┌─ Records for the exercise

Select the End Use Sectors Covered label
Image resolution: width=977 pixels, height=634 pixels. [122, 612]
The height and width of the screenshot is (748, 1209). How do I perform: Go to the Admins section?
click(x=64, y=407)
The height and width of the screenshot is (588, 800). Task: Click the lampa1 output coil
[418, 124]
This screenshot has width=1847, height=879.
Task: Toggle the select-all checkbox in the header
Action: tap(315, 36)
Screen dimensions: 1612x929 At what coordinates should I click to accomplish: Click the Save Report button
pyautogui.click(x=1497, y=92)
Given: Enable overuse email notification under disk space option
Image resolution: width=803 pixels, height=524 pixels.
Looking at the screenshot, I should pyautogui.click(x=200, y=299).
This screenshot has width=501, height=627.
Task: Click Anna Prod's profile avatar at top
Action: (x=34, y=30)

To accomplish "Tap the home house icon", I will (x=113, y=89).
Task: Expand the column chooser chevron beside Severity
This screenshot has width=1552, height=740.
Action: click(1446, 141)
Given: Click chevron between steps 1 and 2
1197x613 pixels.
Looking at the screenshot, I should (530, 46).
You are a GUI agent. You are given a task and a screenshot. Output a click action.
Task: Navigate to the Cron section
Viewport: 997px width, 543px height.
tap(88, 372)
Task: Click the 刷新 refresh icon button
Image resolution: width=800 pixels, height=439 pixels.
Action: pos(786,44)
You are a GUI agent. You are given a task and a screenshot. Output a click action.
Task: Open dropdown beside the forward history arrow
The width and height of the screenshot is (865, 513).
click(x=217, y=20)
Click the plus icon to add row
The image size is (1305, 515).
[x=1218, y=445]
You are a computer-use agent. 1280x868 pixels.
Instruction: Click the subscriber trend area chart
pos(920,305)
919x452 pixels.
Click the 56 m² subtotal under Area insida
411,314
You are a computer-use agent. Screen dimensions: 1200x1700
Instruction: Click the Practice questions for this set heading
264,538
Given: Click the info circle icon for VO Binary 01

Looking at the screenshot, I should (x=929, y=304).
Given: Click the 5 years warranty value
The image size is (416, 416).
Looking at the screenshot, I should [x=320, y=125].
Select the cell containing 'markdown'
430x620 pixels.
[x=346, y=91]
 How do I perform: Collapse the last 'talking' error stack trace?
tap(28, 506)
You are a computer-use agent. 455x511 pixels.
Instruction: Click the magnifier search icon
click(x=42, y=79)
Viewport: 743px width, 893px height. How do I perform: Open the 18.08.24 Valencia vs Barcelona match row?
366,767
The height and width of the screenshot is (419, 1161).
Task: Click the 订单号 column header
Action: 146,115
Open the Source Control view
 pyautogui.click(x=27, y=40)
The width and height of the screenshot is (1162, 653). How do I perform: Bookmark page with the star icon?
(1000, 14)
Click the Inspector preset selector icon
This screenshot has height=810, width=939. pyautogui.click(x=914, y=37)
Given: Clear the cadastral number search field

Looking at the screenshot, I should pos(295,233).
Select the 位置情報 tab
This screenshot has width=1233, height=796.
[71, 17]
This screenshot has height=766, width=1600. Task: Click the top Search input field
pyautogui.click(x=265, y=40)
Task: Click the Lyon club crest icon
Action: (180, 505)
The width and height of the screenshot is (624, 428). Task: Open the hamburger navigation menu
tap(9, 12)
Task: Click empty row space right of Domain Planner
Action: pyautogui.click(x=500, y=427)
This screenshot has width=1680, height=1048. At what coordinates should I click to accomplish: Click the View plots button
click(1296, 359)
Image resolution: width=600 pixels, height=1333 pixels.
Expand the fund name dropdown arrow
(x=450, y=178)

└─

# What is required
Each line from the top of the records above through the line containing "Given: Click the 5 years warranty value" needs to be transcribed exactly, and no line after it.

# Result
Select the End Use Sectors Covered label
Image resolution: width=977 pixels, height=634 pixels. [122, 612]
The height and width of the screenshot is (748, 1209). How do I perform: Go to the Admins section?
click(x=64, y=407)
The height and width of the screenshot is (588, 800). Task: Click the lampa1 output coil
[418, 124]
This screenshot has width=1847, height=879.
Task: Toggle the select-all checkbox in the header
Action: tap(315, 36)
Screen dimensions: 1612x929 At what coordinates should I click to accomplish: Click the Save Report button
pyautogui.click(x=1497, y=92)
Given: Enable overuse email notification under disk space option
Image resolution: width=803 pixels, height=524 pixels.
Looking at the screenshot, I should pyautogui.click(x=200, y=299).
This screenshot has width=501, height=627.
Task: Click Anna Prod's profile avatar at top
Action: (x=34, y=30)

To accomplish "Tap the home house icon", I will (x=113, y=89).
Task: Expand the column chooser chevron beside Severity
This screenshot has width=1552, height=740.
Action: click(1446, 141)
Given: Click chevron between steps 1 and 2
1197x613 pixels.
Looking at the screenshot, I should (530, 46).
You are a GUI agent. You are given a task and a screenshot. Output a click action.
Task: Navigate to the Cron section
Viewport: 997px width, 543px height.
tap(88, 372)
Task: Click the 刷新 refresh icon button
Image resolution: width=800 pixels, height=439 pixels.
Action: pos(786,44)
You are a GUI agent. You are given a task and a screenshot. Output a click action.
Task: Open dropdown beside the forward history arrow
The width and height of the screenshot is (865, 513).
click(x=217, y=20)
Click the plus icon to add row
The image size is (1305, 515).
[x=1218, y=445]
You are a computer-use agent. 1280x868 pixels.
Instruction: Click the subscriber trend area chart
pos(920,305)
919x452 pixels.
Click the 56 m² subtotal under Area insida
411,314
You are a computer-use agent. Screen dimensions: 1200x1700
Instruction: Click the Practice questions for this set heading
264,538
Given: Click the info circle icon for VO Binary 01

Looking at the screenshot, I should (x=929, y=304).
Given: Click the 5 years warranty value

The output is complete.